Staying Safe When Collecting OSINT on the Dark Web
The Tor browser comes with a swath of encryption and privacy features. But given the nature of the dark web, many users opt for extra security measures to protect their identity.
Here are a few suggestions to stay safe when collecting OSINT on the dark web:
- Use Tor with a VPN: Accessing the dark web isn’t illegal. That said, Tor server nodes are public and well mapped. So your internet service provider will know if you’re using the onion router — potentially attracting unwanted attention from law enforcement. For that reason, it always makes sense to shield your identity by using Tor through a VPN service.
- Verify links: Because criminal activity represents a large percentage of dark web traffic, many onion sites are fake or have some other dubious motive. Verify any onion links with a trusted friend or colleague before clicking on them. If this isn’t possible, try to validate links through multiple sources.
- Check your organization’s policies and procedures: Many organizations prohibit employees from conducting OSINT on the dark web. Be sure to check your company’s policies before starting any dark web investigations.
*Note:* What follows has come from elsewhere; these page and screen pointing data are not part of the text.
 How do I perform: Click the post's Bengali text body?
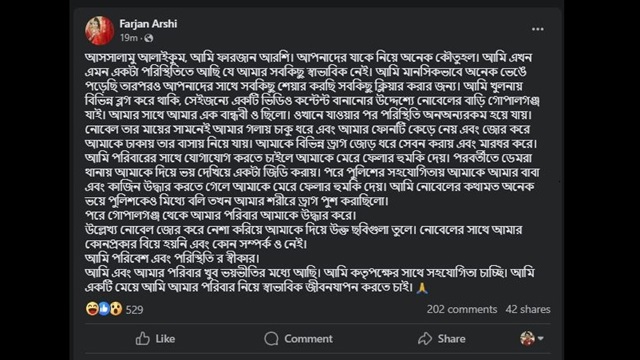click(312, 172)
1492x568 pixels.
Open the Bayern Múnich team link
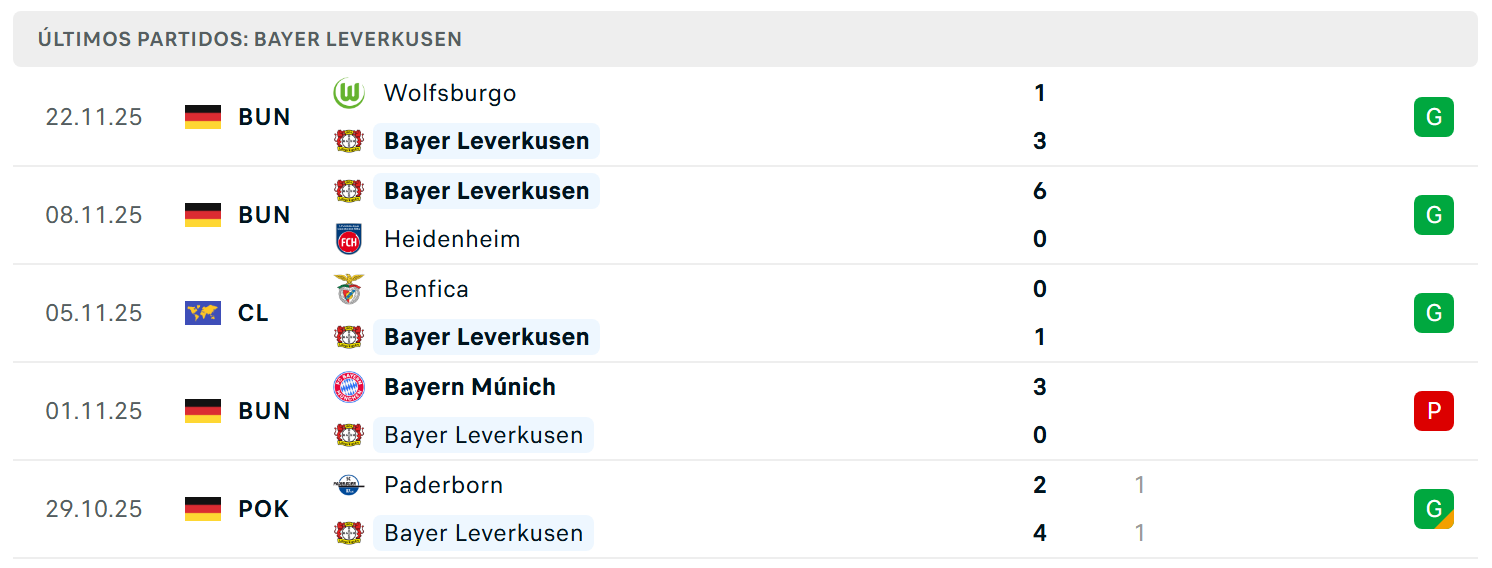[470, 387]
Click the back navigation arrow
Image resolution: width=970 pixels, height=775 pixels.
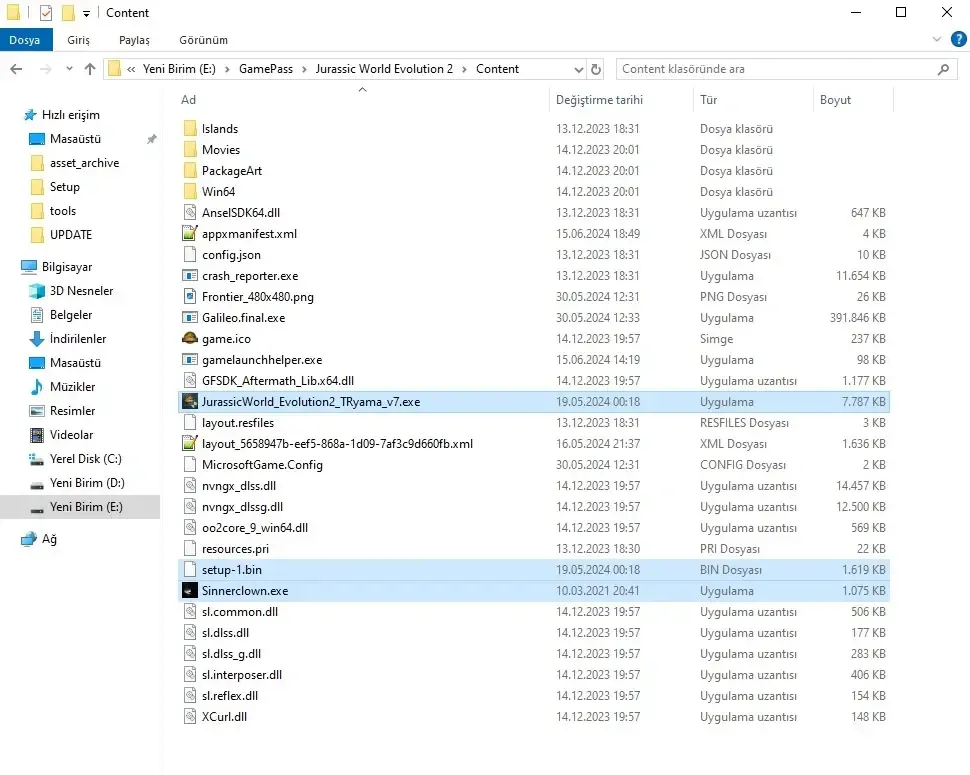click(16, 69)
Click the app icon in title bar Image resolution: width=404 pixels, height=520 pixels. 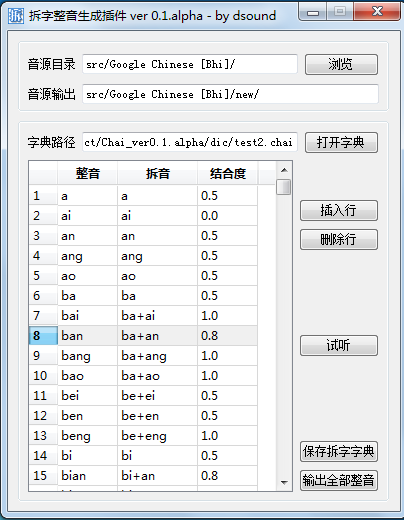tap(16, 16)
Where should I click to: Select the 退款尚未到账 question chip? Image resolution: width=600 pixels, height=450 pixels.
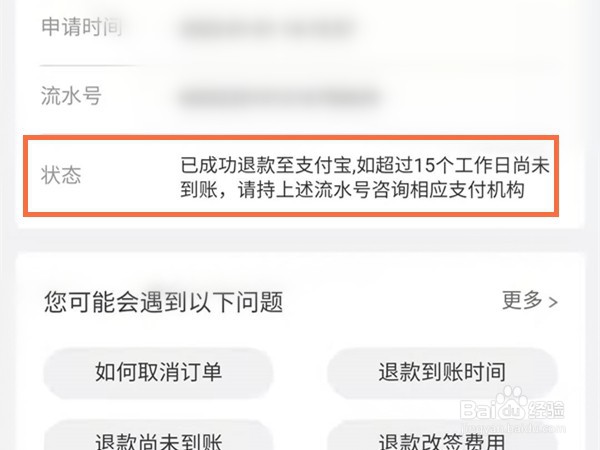(158, 437)

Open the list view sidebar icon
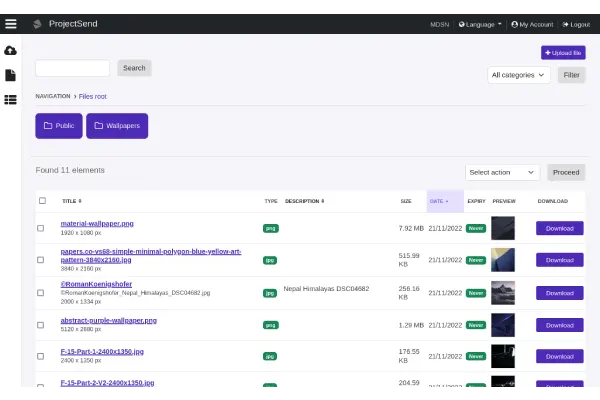pos(10,99)
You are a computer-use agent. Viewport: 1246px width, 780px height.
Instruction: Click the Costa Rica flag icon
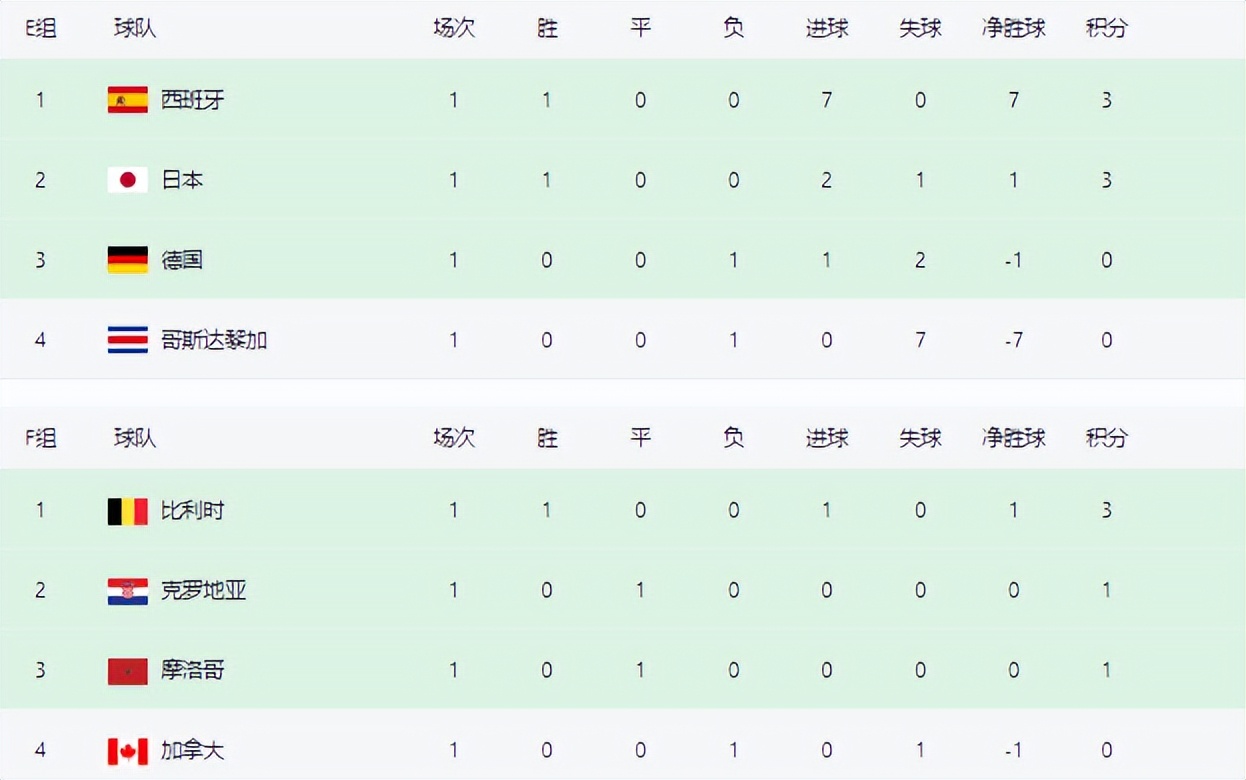128,340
- Double-check URLs: Onion web addresses consist of long, complex character strings. And one mistyped letter or number could send you to an illicit or dangerous website. Always double-check URLs entered into the search bar. It also makes sense to save correct addresses in a filing system or other research tool for easy access later.
- Avoid downloading files: The anonymity of the dark web makes it hard to verify anyone's identity. That’s why it makes sense to avoid downloading any files you may come across.
- Close all apps: Be sure to close all applications, such as streaming services, banking apps, etc, before starting a new session. Also be sure to cover your webcam with duct tape and deactivate any listening devices on your system.
- Use a privacy-focused operating system: Consider using a privacy-focused operating system, such as TAILS (The Amnesic Incognito Live System). These can provide further protection against online surveillance and tracking.
- Never give out personal information: Never reveal personal information about yourself or your organization. Additionally, never reuse usernames or avatars that may connect your dark web accounts with online services you use elsewhere.
The Bottom Line on the Dark Web for OSINT Analysts
The dark web represents a valuable, but often overlooked, source of open-source intelligence. Today’s security teams need to be aware of the risks that lurk in this corner of the internet. That will go a long way towards keeping your people, customers, and property safe.